→ Problem to work on:
Count the lines in the entries below that contain the word "width". Give only the number.

═══ Extracted entries

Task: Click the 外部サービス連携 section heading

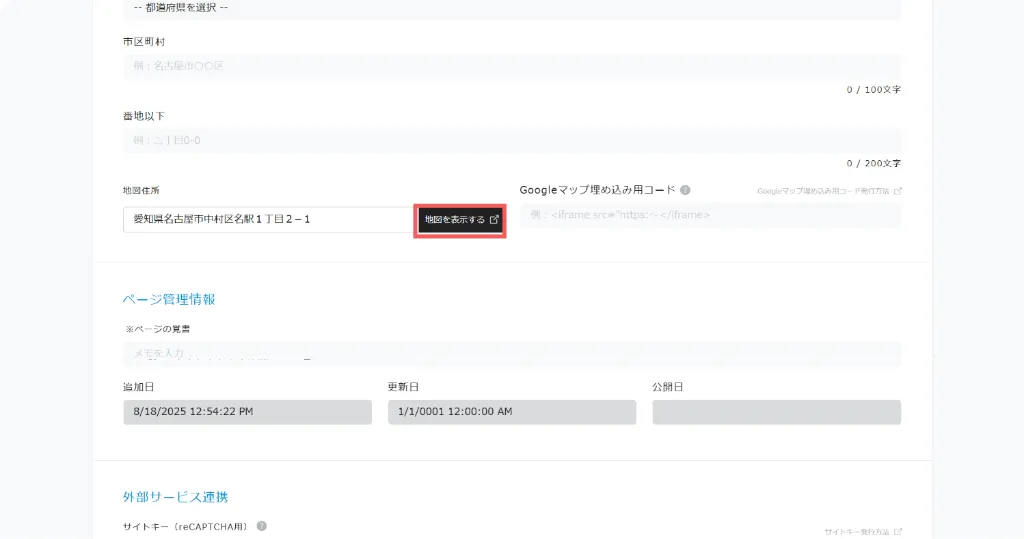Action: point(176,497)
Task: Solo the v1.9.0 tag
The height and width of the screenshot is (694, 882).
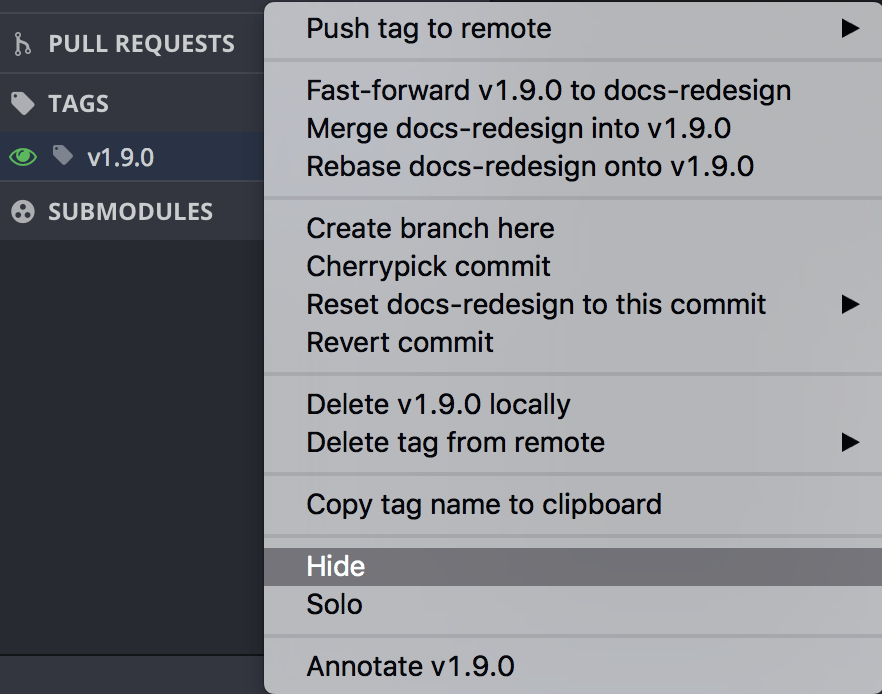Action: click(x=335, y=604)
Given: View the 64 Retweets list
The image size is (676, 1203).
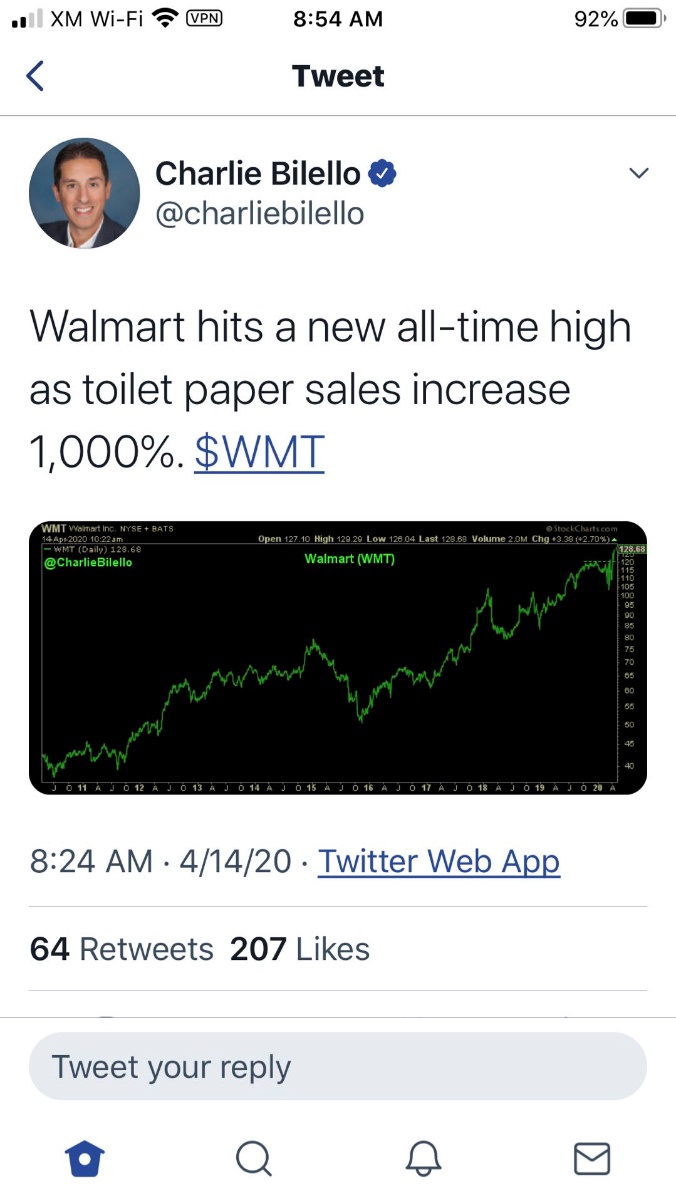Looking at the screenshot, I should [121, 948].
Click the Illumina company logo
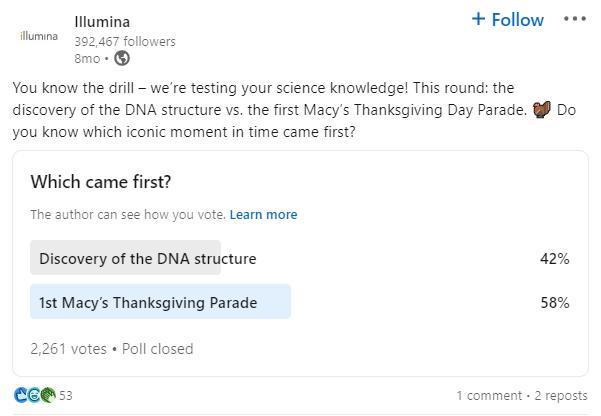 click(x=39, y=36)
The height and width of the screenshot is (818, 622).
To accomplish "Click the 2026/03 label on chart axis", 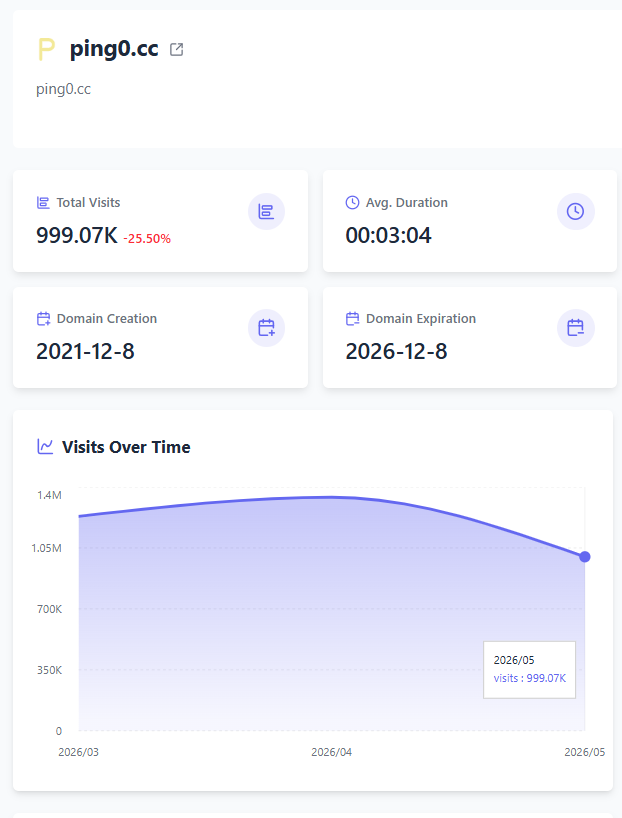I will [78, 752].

══════

→ Solution to the problem:
2